Tick, tock. Tick, tock. The standard clock on the wall in the large closet merrily ticked and tocked. The sunlight poured into the room that held the closet, but what cut off by the bolted closet door. The large expanse was pitch black and dead silence that was only broken by the clock.

In the deep depths, behind the hanging clothes, was a bulge in the darkness. It never moved, and it made no noise. You wouldn't be able to tell, but it was a young teenage girl. She was really quite beautiful with deep brown eyes and flowing brown hair. She cared much about her outward appearance, and took great care of herself.

She hadn't left this closet in 3 days.

Unexpectedly, the girl stood and stalked over towards the clock. Her eyes had become so used to the dark, it was as if she were a nocturnal animal. She yanked the clock from the wall and flung it across the room, silencing its sound. Tears escaped from her eyes, and she collapsed onto the ground in a fit of hysteric sobs.

"Why did you leave me? Why?!" she screamed into the emptiness.

Out of the closet, out of the room, down the stairs, and in the kitchen, a middle-aged man heard the screams echo through the house as he washed dishes. He felt a pang at his heart, but ignored it. He knew his daughter didn't want to be bothered.

He was truly worried about her, even though he knew exactly what was going on. She was missing him. Missing him so much she couldn't stand it. She was hurt, lost, and afraid. She wouldn't even eat. It killed him, but he left her. He knew he would only make it worse.

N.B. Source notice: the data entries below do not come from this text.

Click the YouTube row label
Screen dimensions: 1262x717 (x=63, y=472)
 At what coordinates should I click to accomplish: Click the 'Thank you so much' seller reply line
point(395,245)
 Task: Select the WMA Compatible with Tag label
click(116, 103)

"Why, why, why?" the whispers cut through the silence like a knife. The girl hugged her knees to her chest and rocked back and forth, back and forth.

Miley's POV

Why did he leave me? How could he leave me? I thought...no Miley. He didn't love you so don't think about it.

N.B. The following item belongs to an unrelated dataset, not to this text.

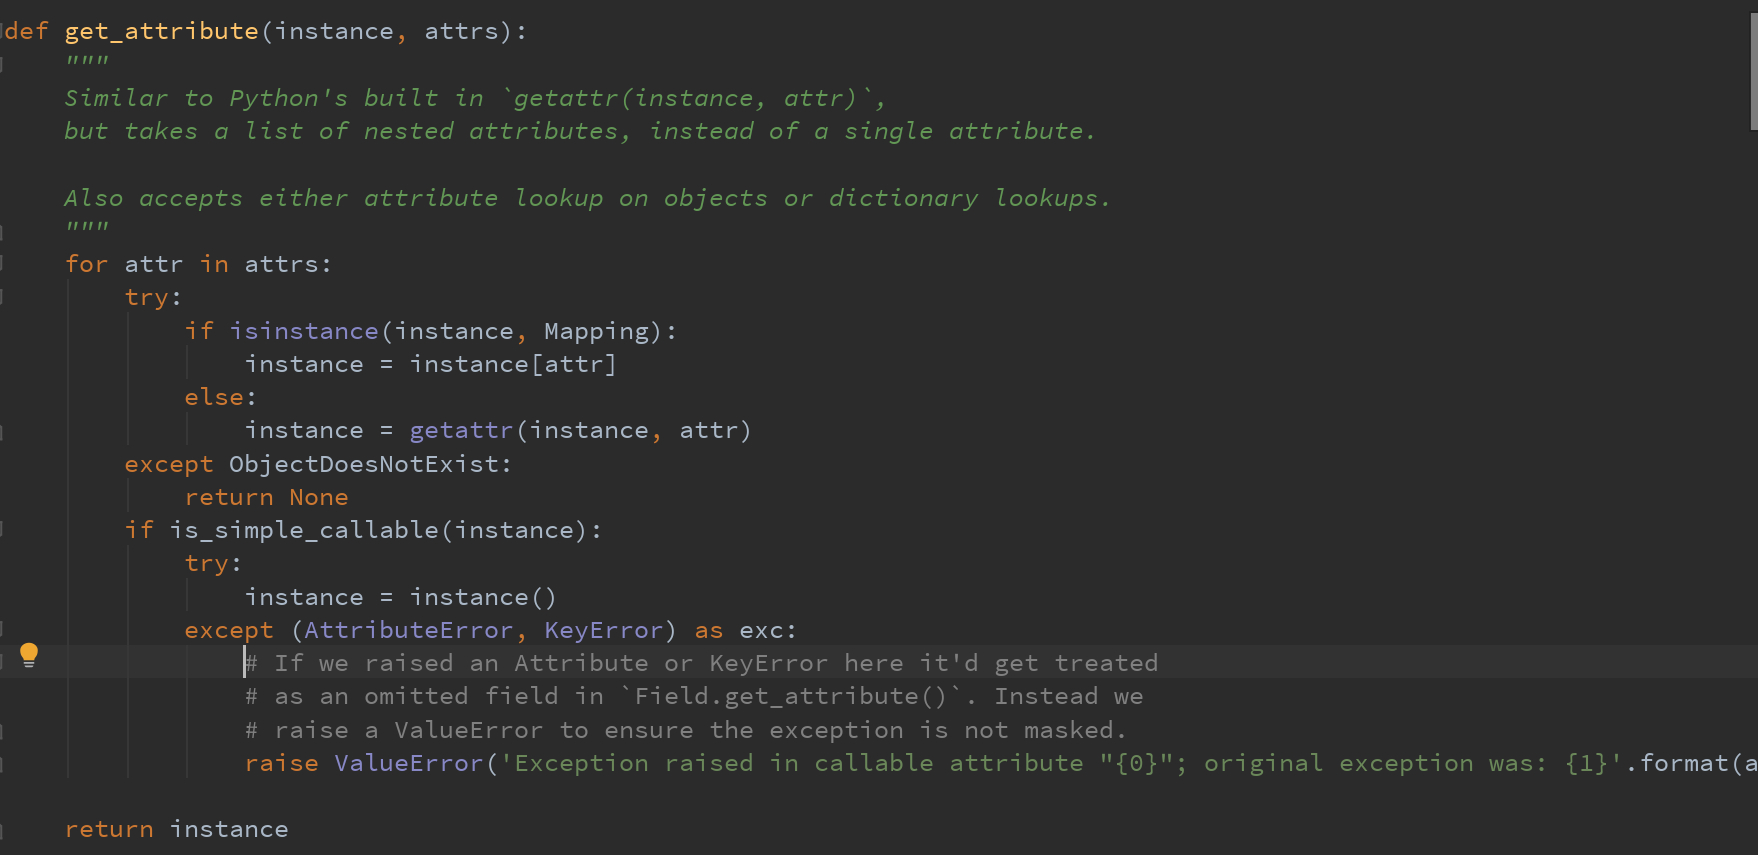Click the KeyError exception name
This screenshot has height=855, width=1758.
coord(603,630)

I leaned my head against the wall, wishing the pain to go away. It was too much. My chest ached, and my eyes burned from crying. My stomach shuddered every second from lack of food, and my throat was sore from the screaming. I couldn't stand it anymore.

Its like he was a drug. A demon I couldn't face down. I was stuck on him, and I couldn't help it. I wanted him so bad, but I was scared. Its like I was running from him all the time. I couldn't stand being away from him, though. It hurt, that he wasn't here. It hurt the he left me all alone, and didn't even say goodbye.

Part of it was my fault though. I know I gave him all the power. I gave him the power to control me by giving him my heart. He could control my mood, my every movement.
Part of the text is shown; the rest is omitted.